Omaha, Nebraska-based dermatologist Joel Schlessinger, MD, President of LovelySkin.com and Founder of Advanced Skin Research Center, agrees that maximal usage is probably not a likely scenario in the real world, but, he contends, that doesn't mean these findings should be dismissed. "While it is likely rare that the average patient actually adheres to this particular schedule in real-life, the fact is that many people do reapply on a more frequent basis than every two hours, especially if they are in heavy sun and/or water activities," says Dr. Schlessinger, also Practical Dermatology® magazine’s Chief Cosmetic Surgery Editor.

"As dermatologists, we have to consider this study carefully, as well as the previous study that showed the potential of unintended absorption of standard sunscreen ingredients," he says. "In my practice, I continue to encourage mineral-based sunscreens for my pediatric patients as well as pregnant women.  Additionally, I encourage physical sunscreens for my patients who will be swimming in the ocean and potentially near coral reefs.

"Clearly, there is no evidence that the absorption of these ingredients is causative for problems, but our patients deserve the benefit of the doubt when approaching sun protection.  We must provide a rational and safe solution, along with informed recommendations that take into account the research that is publicly available."  

Erum N. Ilyas, MD, a dermatologist in King of Prussia, PA also reviewed the new findings. “There is a lot more recognition and understanding about the need for daily sun protection. However, more questions are being raised about the safety of certain active sunscreen ingredients," she says. "More testing is needed to ensure the safety and long-term effects of these ingredients."

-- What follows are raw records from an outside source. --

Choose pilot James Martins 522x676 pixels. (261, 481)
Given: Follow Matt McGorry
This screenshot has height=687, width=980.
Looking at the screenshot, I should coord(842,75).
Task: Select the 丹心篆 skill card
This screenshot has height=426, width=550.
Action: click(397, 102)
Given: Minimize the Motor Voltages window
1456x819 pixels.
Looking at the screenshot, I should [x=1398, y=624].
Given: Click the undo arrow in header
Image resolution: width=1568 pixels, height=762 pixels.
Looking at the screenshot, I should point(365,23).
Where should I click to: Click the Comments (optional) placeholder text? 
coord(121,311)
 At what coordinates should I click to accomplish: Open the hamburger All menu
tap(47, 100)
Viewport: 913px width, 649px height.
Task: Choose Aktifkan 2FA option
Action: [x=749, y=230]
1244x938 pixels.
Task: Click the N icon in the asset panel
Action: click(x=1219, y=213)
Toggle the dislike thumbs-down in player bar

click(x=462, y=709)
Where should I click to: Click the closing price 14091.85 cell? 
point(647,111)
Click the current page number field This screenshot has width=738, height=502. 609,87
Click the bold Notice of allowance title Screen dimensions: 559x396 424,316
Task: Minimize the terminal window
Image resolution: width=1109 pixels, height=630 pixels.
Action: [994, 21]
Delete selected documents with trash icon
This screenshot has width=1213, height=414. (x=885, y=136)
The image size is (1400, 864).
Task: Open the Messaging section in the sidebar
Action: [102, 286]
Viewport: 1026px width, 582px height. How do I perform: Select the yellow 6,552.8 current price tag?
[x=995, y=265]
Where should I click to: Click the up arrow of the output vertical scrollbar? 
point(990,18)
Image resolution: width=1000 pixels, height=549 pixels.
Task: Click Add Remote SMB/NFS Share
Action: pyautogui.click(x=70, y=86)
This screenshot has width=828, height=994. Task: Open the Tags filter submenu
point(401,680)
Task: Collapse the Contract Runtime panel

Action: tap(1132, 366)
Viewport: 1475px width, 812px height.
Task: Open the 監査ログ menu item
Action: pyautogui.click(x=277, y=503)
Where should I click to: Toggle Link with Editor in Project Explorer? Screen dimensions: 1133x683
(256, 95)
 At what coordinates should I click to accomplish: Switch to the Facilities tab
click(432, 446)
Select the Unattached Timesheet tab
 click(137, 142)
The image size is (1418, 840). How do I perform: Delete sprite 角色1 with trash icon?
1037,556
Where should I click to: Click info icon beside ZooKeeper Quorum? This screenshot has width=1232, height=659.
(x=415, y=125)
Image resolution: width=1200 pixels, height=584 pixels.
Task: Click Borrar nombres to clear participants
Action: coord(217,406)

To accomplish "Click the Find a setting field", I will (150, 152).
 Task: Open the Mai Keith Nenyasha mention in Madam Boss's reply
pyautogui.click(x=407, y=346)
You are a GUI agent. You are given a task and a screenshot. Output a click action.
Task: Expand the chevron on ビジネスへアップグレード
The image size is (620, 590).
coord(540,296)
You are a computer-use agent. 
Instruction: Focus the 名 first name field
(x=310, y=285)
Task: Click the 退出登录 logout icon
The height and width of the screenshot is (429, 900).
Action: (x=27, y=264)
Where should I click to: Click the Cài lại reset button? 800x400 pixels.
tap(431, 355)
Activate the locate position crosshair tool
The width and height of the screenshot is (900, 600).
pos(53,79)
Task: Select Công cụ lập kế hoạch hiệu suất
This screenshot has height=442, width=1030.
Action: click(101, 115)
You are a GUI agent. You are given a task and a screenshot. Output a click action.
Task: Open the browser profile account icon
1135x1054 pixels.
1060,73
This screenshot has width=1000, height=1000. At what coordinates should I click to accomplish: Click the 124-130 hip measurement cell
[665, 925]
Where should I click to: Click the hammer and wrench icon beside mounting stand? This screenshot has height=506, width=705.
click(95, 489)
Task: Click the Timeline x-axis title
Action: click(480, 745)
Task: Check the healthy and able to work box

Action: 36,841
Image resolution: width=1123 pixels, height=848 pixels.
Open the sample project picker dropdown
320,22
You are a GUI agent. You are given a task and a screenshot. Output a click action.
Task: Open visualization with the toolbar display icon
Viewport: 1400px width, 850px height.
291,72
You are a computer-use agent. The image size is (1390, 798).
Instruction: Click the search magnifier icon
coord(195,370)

Patients should not abandon sun protection altogether, she stresses. "The best and most effective way to protect from harmful UV rays is to lessen your exposure: limit your time outdoors during peak sunshine hours when UV rays are at their most intense. If you must go outside, make sure to cover your skin with tightly woven fabric, that offers broad SPF protection that can block harmful UV rays, wear hats and sunglasses, and seek shade as much as possible.” Dr. Ilyas is also the creator of AmberNoon, a sun-protective clothing line 

The Personal Care Products Council and the Consumer Healthcare Products Association issued a response to the study. “All six sunscreen active ingredients were absorbed and found in plasma following application in either lotion or spray form.  However, the presence of these ingredients in plasma does not suggest a safety issue and there were no serious drug-related adverse events reported in the trial, consistent with the excellent safety record associated with sunscreen active ingredients over decades of real-world use. We will continue to work cooperatively with FDA to determine what additional studies are needed to ensure the ongoing safety of sunscreen active ingredients in the marketplace. 

 “The Personal Care Products Council, the Consumer Healthcare Products Association and their member companies are aligned with FDA, the Centers for Disease Control and Prevention, the U.S. Surgeon General, the American Academy of Dermatology, the Skin Cancer Foundation and health professionals worldwide about the important health benefits sunscreens provide as part of a safe sun regimen to help prevent sunburn and reduce skin cancer risk.

 “FDA makes clear that the results of this study should not cause anyone to stop using sunscreen.  Sunscreen is a crucial step in the fight against skin cancer and premature skin aging. It is our hope that using sunscreen becomes as much of a habit as using a seat belt.  

 “We look forward to our continued work with FDA to ensure that consumers have access to products containing a broad variety of sunscreen active ingredients.”